Canada’s position was echoed by several delegations including India, who objected to the change of focus from protecting to limiting freedom of expression. The European Union, the United Kingdom (speaking for Australia and the United States), India, Brazil, Bolivia, Guatemala and Switzerland all withdrew their sponsorship of the main resolution when the amendment was passed. In total, more than 20 of the original 53 co-sponsors of the resolution withdrew their support.

On the vote, the amendment was adopted by 27 votes to 15 against, with three abstentions.
The Sri Lankan delegate explained clearly his reasons for supporting the amendment:
“.. if we regulate certain things ‘minimally’ we may be able to prevent them from being enacted violently on the streets of our towns and cities.”

In other words: Don’t exercise your right to freedom of expression because your opponents may become violent. For the first time in the 60 year history of UN Human Rights bodies, a fundamental human right has been limited simply because of the possible violent reaction by the enemies of human rights. ….

Freedom of expression is that right which – uniquely – enables us to expose, communicate and condemn abuse of all our other rights.

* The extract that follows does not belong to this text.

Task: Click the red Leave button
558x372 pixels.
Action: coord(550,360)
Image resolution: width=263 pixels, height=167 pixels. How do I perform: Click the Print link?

Without freedom of expression and freedom of the press we give the green light to tyranny and make it impossible to expose corruption, incompetence, injustice and oppression.

But however important freedom of expression may be for us who live in the West, its overwhelming importance for those who live under the tyranny of Islamic law was highlighted by a courageous group of 21 NGOs from the Islamic States who issued a statement yesterday appealing to delegations to oppose the amendment. See http://www.article19.org/pdfs/press/petition-hrc.pdf

….. I used to wonder what States who felt it necessary to kill people because they change their religion thought they were doing in the Human Rights Council. Now I know.

The wafer-thin sham of an international consensus on the promotion and protection of human rights has finally been exposed for what it was – a sham. The fragmentation of human rights now appears inevitable. The proposed Islamic Charter on Human Rights (read “Duties towards Allah”) will certainly go ahead, as will the creation of a parallel Islamic Council on Human Rights. But the OIC will nevertheless continue to attend and dominate the UN Human Rights Council, thereby ensuring its continuing emasculation and descent into total irrelevance….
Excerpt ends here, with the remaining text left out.